ArXiv

Multi-Stream LLMs: Unblocking Language Models with Parallel Streams of Thoughts, Inputs and Outputs

Authors
Guinan Su, Yanwu Yang, Xueyan Li...
Categories
cs.LG, cs.CL
arXiv
https://arxiv.org/abs/2605.12460v1
PDF
https://arxiv.org/pdf/2605.12460v1

Brief

Multi-Stream LLMs (Su et al., 2026) argue that single-stream chat/instruction formats (e.g., instruction-tuned ChatGPT-style models) create a bottleneck preventing simultaneous reading, thinking and acting. They propose instruction-tuning for parallel computation streams—splitting roles into separate input/output channels so each forward pass concurrently consumes and emits tokens across streams. The preprint (37 pages) reports this architecture should enable concurrent action, boost efficiency via parallelization, and improve security and monitorability; code is provided on GitHub.

Why it matters

Proposes 'Multi-Stream LLMs' (Guinan Su, Yanwu Yang, Xueyan Li, Jonas Geiping): instruction-tune models to operate on multiple parallel streams (separate streams for thoughts, inputs, outputs) so every forward pass simultaneously reads from multiple input streams and generates tokens in multiple output streams.

Key details

  • Claims practical benefits: unblocks agents so they can act while reading/thinking/writing, improves efficiency via parallelization, and enhances security and monitorability through separation of concerns; arXiv preprint 2605.12460v1 (2026-05-12), 37 pages, code at https://github.com/seal-rg/streaming/
Source evidence

Abstract

The continued improvements in language model capability have unlocked their widespread use as drivers of autonomous agents, for example in coding or computer use applications. However, the core of these systems has not changed much since early instruction-tuned models like ChatGPT. Even advanced AI agents function on message exchange formats, successively exchanging messages with users, systems, with itself (i.e. chain-of-thought) and tools in a single stream of computation. This bottleneck to a single stream in chat models leads to a number of limitations: the agent cannot act (generate output) while reading, and in reverse, cannot react to new information while writing.

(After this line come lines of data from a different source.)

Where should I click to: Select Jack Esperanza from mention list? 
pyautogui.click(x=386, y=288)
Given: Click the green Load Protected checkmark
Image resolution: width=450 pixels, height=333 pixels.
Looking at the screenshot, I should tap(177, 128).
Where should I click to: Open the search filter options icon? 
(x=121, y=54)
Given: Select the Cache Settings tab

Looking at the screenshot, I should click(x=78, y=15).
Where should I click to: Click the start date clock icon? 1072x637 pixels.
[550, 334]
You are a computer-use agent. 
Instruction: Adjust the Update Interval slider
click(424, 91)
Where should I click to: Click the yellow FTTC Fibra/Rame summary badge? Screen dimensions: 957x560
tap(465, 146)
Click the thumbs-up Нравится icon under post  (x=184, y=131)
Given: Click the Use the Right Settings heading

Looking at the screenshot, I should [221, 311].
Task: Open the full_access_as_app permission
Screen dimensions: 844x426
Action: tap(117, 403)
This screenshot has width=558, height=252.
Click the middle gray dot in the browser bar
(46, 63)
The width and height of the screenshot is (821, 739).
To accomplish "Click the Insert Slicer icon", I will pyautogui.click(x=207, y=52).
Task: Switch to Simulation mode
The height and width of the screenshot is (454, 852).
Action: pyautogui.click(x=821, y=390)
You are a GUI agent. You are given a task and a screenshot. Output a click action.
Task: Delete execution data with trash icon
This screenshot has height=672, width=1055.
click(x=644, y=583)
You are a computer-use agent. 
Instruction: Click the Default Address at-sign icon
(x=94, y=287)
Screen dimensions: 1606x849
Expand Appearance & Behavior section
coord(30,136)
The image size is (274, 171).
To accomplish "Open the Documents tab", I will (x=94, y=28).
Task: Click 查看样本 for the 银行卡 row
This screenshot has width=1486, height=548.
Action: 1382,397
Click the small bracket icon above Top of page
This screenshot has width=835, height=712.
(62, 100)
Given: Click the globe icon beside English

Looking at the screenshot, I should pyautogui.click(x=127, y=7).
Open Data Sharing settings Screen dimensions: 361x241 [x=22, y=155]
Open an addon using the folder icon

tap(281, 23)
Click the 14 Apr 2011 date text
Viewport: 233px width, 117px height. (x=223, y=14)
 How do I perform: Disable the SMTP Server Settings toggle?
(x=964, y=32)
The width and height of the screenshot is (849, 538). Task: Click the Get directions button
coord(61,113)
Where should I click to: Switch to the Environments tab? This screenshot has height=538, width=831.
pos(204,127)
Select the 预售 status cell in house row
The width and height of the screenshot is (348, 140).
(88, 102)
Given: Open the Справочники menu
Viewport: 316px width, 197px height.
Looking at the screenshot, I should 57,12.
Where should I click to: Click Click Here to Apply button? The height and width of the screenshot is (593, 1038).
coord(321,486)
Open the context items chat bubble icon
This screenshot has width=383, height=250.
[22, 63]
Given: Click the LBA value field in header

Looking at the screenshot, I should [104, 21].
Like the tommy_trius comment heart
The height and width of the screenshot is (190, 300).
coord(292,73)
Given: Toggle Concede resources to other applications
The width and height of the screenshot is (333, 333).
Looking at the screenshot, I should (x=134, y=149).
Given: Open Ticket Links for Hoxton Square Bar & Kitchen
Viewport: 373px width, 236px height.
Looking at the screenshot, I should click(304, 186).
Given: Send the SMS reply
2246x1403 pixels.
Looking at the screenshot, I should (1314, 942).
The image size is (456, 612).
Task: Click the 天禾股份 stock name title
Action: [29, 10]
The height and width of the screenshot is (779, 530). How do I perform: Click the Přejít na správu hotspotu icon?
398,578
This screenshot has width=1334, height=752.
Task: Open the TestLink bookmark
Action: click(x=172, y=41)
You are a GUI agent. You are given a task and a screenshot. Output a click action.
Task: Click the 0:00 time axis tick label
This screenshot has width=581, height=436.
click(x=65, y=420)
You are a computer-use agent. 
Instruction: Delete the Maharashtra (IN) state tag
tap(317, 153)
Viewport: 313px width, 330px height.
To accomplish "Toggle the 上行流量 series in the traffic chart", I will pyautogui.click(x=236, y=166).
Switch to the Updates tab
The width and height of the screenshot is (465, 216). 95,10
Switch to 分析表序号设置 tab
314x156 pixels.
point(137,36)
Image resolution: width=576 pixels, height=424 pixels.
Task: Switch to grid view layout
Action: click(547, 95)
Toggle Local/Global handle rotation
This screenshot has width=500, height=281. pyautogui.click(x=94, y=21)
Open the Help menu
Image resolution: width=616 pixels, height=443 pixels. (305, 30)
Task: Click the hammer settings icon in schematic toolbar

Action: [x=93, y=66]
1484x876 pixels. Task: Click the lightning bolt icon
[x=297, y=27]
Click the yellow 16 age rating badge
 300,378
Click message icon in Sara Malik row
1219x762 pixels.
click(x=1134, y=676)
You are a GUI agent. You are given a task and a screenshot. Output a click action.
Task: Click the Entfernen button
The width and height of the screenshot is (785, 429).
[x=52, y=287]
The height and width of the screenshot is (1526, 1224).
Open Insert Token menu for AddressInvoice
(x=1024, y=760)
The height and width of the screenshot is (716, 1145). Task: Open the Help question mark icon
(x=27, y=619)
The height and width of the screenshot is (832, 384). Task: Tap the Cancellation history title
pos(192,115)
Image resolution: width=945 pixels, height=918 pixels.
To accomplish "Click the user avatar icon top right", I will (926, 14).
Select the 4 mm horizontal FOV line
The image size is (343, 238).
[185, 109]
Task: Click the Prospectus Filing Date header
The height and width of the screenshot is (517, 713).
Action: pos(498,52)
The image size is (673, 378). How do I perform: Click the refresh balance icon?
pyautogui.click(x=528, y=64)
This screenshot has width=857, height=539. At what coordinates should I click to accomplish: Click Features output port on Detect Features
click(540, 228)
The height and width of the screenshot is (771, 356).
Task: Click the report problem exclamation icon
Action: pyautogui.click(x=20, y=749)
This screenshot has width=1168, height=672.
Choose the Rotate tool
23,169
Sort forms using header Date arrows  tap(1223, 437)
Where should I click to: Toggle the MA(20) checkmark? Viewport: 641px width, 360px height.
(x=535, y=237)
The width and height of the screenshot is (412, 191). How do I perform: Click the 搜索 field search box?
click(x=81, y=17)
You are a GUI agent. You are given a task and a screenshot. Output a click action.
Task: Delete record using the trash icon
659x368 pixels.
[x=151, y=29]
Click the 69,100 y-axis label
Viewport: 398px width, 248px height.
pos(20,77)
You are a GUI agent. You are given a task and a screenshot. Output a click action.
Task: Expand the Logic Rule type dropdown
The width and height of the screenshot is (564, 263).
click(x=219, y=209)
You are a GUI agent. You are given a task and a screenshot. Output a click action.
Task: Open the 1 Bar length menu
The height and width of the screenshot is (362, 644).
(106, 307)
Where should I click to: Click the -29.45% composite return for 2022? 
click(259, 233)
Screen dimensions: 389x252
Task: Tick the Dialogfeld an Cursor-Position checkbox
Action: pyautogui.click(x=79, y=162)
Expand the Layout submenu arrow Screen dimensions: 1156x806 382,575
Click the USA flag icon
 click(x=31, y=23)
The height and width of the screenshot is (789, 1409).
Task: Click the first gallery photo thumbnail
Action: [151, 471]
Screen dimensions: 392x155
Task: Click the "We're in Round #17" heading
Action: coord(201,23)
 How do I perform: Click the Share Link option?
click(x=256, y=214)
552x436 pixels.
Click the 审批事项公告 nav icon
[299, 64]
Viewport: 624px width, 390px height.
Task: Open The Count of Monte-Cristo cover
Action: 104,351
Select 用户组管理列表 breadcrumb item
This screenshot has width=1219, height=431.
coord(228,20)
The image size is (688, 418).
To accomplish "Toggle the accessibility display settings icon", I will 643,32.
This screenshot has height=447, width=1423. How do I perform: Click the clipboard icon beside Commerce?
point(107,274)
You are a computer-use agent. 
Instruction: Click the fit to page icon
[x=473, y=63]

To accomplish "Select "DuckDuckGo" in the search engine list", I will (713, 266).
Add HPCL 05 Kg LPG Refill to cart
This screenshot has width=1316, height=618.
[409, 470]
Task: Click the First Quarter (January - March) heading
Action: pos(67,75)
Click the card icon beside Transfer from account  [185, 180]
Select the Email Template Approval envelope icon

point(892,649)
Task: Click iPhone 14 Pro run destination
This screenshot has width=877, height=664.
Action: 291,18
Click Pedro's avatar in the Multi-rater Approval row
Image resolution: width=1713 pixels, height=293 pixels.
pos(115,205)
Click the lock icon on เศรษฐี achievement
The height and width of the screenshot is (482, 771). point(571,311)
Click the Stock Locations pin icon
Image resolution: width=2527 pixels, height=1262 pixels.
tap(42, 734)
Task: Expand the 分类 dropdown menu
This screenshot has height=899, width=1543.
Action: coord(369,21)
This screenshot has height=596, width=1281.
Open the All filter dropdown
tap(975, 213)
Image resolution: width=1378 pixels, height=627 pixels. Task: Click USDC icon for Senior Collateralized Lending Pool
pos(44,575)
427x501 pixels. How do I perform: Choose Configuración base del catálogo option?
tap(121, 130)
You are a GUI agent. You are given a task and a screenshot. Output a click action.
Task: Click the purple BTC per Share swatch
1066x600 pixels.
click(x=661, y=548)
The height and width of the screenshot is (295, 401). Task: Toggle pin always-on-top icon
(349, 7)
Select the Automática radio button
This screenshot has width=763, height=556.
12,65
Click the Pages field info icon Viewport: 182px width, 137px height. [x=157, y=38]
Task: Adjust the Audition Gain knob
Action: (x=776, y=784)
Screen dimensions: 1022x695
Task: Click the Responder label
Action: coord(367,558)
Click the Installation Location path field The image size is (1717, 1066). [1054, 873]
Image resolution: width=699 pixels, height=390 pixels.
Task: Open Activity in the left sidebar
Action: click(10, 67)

Similarly, the agent cannot act while thinking and cannot think while reading or acting on information. In this work, we show that models can be unblocked by switching from instruction-tuning for sequential message formats to instruction-tuning for multiple, parallel streams of computation, splitting each role into a separate stream. Every forward pass of the language model then simultaneously reads from multiple input streams and generates tokens in multiple output streams, all of which causally depend on earlier timesteps. We argue that this data-driven change remedies a number of usability limitations as outlined above, improves model efficiency through parallelization, improves model security through better separation of concerns and can further improve model monitorability.